Communities also received additional fully-configured tablets so that multiple residents could virtually visit loved ones and medical professionals at any given time.
Residents also received training on tablet use. In fact, Inspīr Carnegie Hill has a full-time tech concierge who provides residents with technology. Geyser calls the role “a hybrid between an IT support position and a hospitality specialist.”
This Manhattan community is the only one in Maplewood’s portfolio to have a dedicated tech concierge, but Geyser noted that other communities could benefit from having a tech concierge. He also expects a tech concierge to become normalized across the senior living sector in the next three to five years.
“We’re currently exploring how to best incorporate a similar role in our Maplewood communities in a way that’s tenable,” he said. “I would venture to say that we’ll have less trouble finding the right people to fill this type of role than we do on the care delivery and clinical side.”

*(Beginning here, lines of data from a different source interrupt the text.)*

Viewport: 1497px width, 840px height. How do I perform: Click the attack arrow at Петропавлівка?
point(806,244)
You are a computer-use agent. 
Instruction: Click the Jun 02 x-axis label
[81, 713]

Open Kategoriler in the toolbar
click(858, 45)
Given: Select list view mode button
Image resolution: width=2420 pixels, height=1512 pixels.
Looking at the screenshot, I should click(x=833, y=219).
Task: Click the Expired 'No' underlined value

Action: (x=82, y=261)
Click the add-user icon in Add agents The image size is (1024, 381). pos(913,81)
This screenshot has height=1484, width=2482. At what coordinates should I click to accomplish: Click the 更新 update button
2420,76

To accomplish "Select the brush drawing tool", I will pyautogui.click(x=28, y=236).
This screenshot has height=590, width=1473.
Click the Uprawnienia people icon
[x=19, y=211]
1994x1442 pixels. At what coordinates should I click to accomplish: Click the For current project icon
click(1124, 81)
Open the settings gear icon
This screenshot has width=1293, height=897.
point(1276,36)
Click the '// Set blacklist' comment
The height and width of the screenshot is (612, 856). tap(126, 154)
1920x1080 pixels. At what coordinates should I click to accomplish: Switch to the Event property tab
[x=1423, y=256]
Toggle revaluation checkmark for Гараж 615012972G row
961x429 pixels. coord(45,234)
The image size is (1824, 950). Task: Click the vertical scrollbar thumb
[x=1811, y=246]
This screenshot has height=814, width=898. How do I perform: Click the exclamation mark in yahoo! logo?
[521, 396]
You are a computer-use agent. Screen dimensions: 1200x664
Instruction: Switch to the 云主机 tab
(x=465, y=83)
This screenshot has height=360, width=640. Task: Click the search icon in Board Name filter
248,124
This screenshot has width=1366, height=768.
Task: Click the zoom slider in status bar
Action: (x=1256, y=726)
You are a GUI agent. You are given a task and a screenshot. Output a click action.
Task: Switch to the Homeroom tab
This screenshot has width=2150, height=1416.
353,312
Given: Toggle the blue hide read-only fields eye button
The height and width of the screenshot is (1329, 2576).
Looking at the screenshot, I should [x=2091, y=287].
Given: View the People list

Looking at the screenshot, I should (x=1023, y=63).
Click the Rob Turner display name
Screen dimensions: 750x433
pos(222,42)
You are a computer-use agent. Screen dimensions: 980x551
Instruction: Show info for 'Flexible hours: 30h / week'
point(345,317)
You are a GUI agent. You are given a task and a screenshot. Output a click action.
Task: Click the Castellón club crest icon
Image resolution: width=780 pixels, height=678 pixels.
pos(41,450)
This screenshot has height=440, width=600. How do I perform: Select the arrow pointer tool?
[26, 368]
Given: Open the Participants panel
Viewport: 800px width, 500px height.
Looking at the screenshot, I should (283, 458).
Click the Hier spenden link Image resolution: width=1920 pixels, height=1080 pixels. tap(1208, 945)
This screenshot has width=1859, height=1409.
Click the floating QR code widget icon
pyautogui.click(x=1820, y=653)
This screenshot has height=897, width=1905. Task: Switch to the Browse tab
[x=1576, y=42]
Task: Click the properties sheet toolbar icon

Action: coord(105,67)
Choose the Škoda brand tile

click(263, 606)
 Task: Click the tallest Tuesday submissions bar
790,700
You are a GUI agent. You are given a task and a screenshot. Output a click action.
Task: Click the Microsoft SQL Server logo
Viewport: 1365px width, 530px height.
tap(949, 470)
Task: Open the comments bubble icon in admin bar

Inspīr is three times the size of a Maplewood building, so it’s financially feasible for the community to sustain a full-time, dedicated resource. One possibility for creating a similar position at Maplewood locations, which are comparatively smaller communities, is creating the position to serve a region where Maplewood has a concentration of multiple communities.
While a second Inspīr location is under development in Washington D.C., Maplewood’s Center for Innovation and Technology is working on an Artificial Intelligence (AI) based system that can help detect and analyze resident falls as well as a virtual registered nurse (RN) support center, which will employ RNs to provide virtual support to all Maplewood communities during overnight shifts.
The Center is additionally considering virtual urgent care solutions that will provide Maplewood communities with access to doctors and nurse practitioners to augment communities’ existing access to in-house medical professionals with round-the-clock, seven-day-a-week capabilities. “We also want to have virtual mental health urgent care, too,” Geyser added.